Sunday, February 17, 2008

Stadium Agreement Has Been Reached (Wait a Couple More Days)

They had the copier working overtime printing out 94-page documents, just in time for many commissioners in Miami-Dade county to have their 'late Saturday night' interrupted by couriers knocking on their doors. (Good timing.)

The Herald and Sun-Sentinel at the moment still disagree on the final tally: is it $525 million or $515 million? Does it matter? - no; these are more-than-likely fantasy numbers anyway.

Based on the newspapers' recaps, here's what the participants have to do....


The City of Miami has to...

1.) "contribute the land"
2.) contribute "$13 million in hotel bed taxes"
3.) "spend $10 million for demolition of the Orange Bowl and preparation of the site"
4.) "spend $94 million on a 6,000-car parking garage"


Miami-Dade County has to...

1.) pay "$347 million that includes a $50 million general obligation bond approved by voters in 2004 to renovate the Orange Bowl that will instead be moved to the ballpark project, and hotel bed and sports facilities taxes.
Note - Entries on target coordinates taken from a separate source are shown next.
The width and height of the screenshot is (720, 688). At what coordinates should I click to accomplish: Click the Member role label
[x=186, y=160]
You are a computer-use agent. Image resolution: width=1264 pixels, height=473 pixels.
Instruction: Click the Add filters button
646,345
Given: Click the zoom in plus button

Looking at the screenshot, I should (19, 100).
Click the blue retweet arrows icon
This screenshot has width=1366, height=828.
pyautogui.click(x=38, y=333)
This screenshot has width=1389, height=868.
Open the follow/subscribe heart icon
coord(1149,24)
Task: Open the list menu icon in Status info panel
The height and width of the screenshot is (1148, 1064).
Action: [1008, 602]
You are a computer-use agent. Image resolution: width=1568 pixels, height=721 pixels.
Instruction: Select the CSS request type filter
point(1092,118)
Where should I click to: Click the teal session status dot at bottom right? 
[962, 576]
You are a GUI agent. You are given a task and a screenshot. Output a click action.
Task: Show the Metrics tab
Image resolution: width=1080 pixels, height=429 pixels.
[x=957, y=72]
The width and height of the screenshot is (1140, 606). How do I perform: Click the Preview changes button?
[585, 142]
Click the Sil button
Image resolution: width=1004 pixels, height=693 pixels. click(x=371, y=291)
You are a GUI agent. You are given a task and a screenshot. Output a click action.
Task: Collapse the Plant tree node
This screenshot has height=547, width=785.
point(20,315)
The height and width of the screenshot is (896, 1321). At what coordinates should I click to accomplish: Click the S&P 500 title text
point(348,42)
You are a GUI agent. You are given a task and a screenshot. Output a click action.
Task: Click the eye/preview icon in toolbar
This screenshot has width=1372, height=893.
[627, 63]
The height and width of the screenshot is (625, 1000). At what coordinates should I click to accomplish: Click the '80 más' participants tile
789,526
The reason the county's contribution has ballooned from earlier proposals is that it now counts $88 million in tourist development taxes that it would otherwise pass through to the city, the document shows."
2.) "help identify" downtown office space for the Marlins
3.) "own the stadium"

The Marlins have to...

1.) "pay $120 million upfront"
2.) pay "$35 million...in the form of annual rent payments" "of $2.3 million"
3.) make "annual payments of $750,000 toward capital improvements -- one of the major sticking points during the two-month negotiations."
4.) "cover cost overruns, unless delays are caused by the city or county."
5.) "buy most of the parking spaces annually as a way to cover debt service on the (parking garage), and then re-sell the spots."
6.) "not relocate for 35 years"
7.) "change its name to the Miami Marlins"

"All three have agreed to fund the venue's $2 million annual maintenance and operations costs." (I'm guessing the $750,000 annual Marlins payment is their part of this $2 million.)

Also no word in the recaps about the fate of Homestead, and whether they'll be considered for a minor-league or some other team for their mostly-unused stadium.

Now it's time to wait till Thursday, where both commissions will meet to discuss the agreement.

MORE: The agreement (downloadable here) still hopes the State will give a sales-tax break on construction materials for the ballpark. And the City and County is allowed to hold only eight community events at the stadium, down from the previously discussed twelve. And, if a seperate resolution is approved on the 18th, the parties will "study the feasibility" of reinvigorating the Homestead ballpark.

STILL-MORE: Commissioners get crabby about the agreement, think it will still pass anyway.